-- How to complete this task --
The lines below must be transcribed exactly as given, with the images removed.

-- Provided entries --
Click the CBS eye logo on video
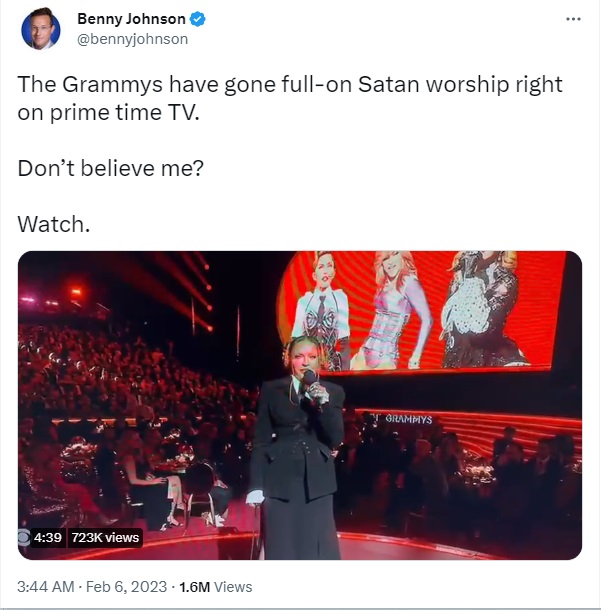The height and width of the screenshot is (610, 601). coord(24,538)
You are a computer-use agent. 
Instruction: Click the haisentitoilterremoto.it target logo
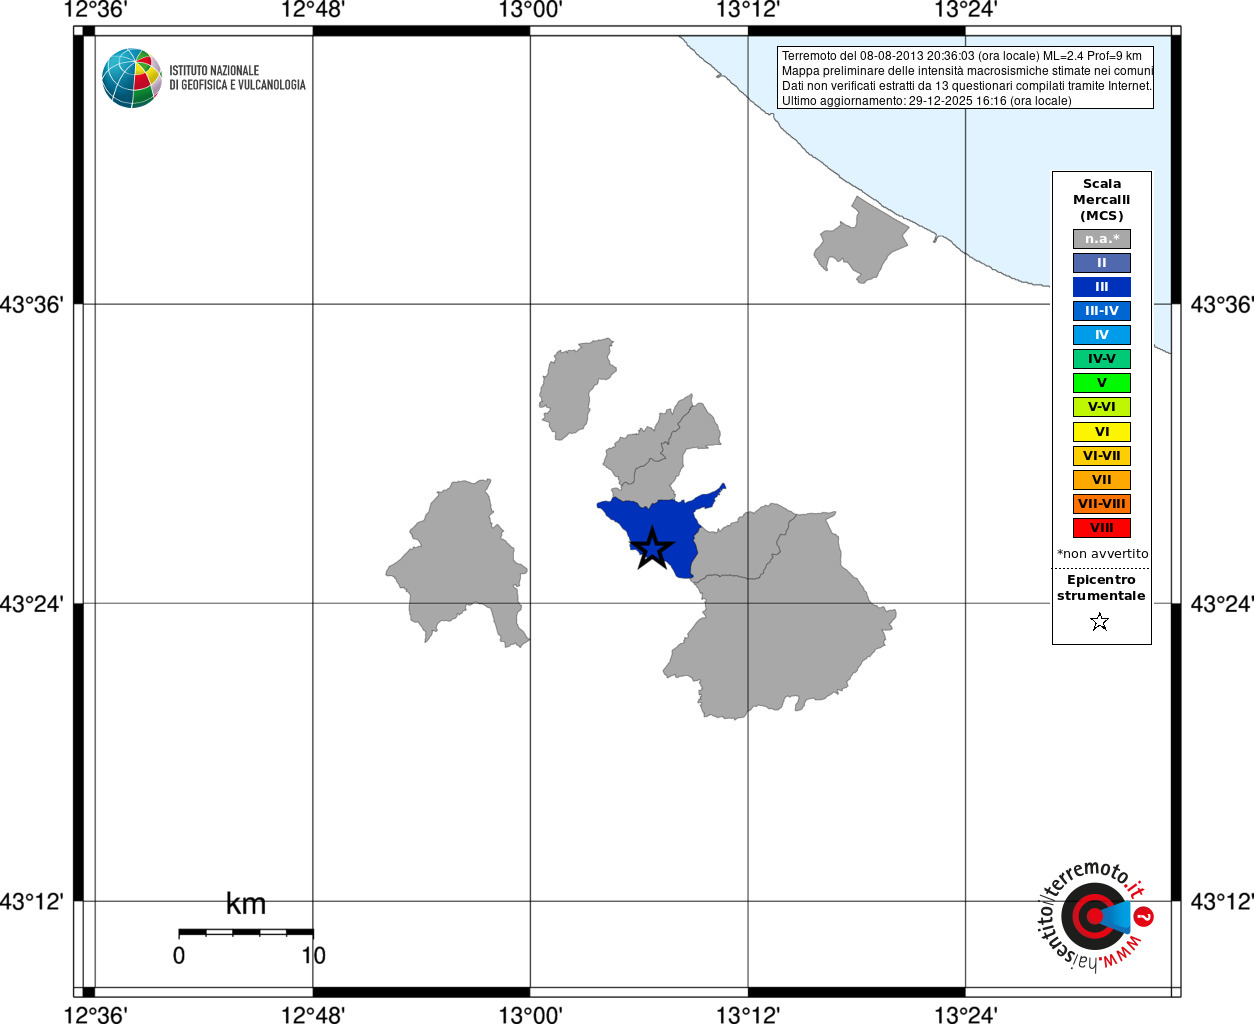point(1093,916)
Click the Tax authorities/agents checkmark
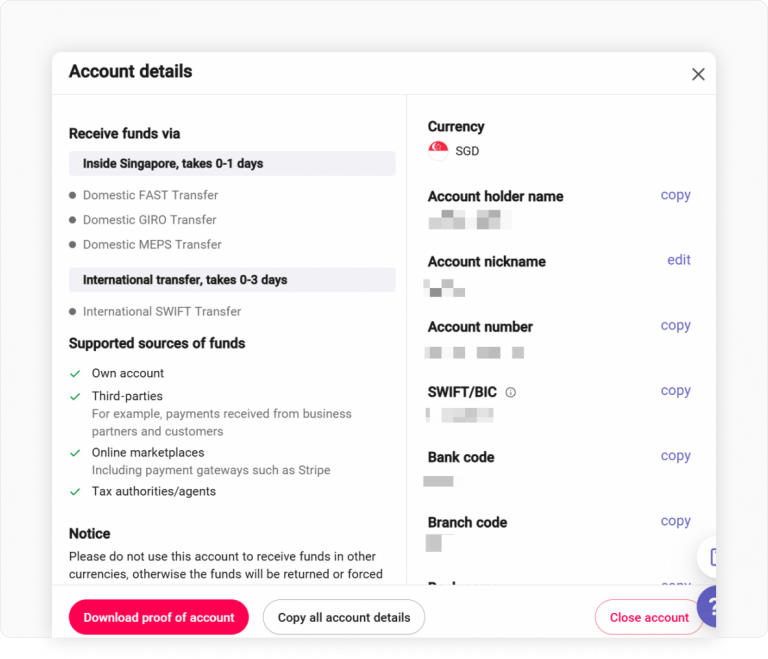Screen dimensions: 768x659 (x=75, y=491)
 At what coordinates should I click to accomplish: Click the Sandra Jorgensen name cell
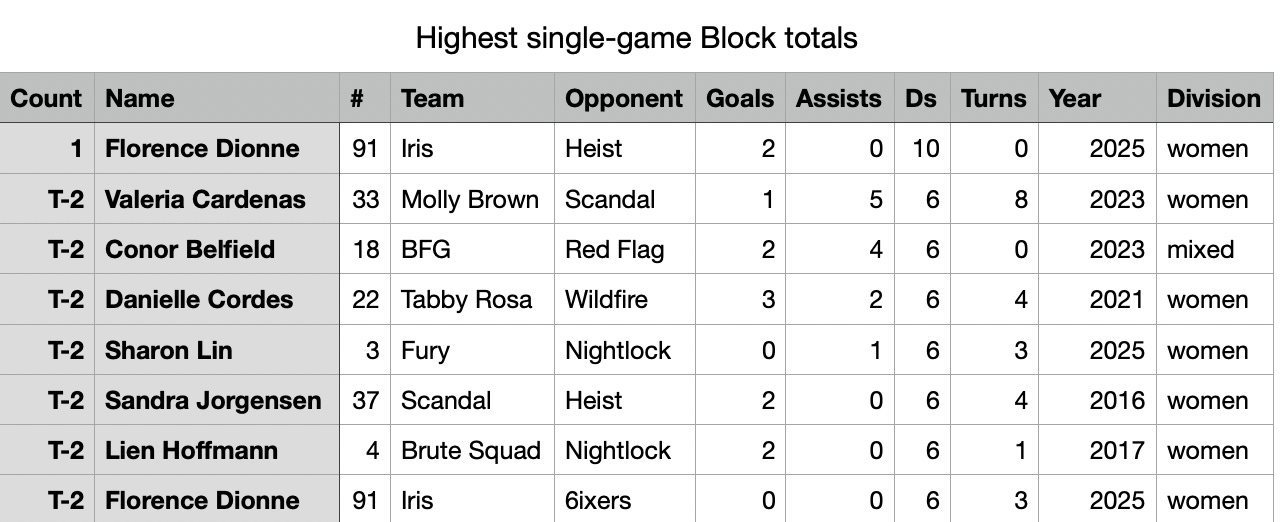[217, 400]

-- Task result --
Click the CBS eye logo on video
The height and width of the screenshot is (610, 601). coord(24,538)
You are a computer-use agent. 
Instruction: Click the haisentitoilterremoto.it target logo
point(1093,916)
Click the Tax authorities/agents checkmark
Screen dimensions: 768x659 (x=75, y=491)
 At what coordinates should I click to accomplish: Click the Sandra Jorgensen name cell
[217, 400]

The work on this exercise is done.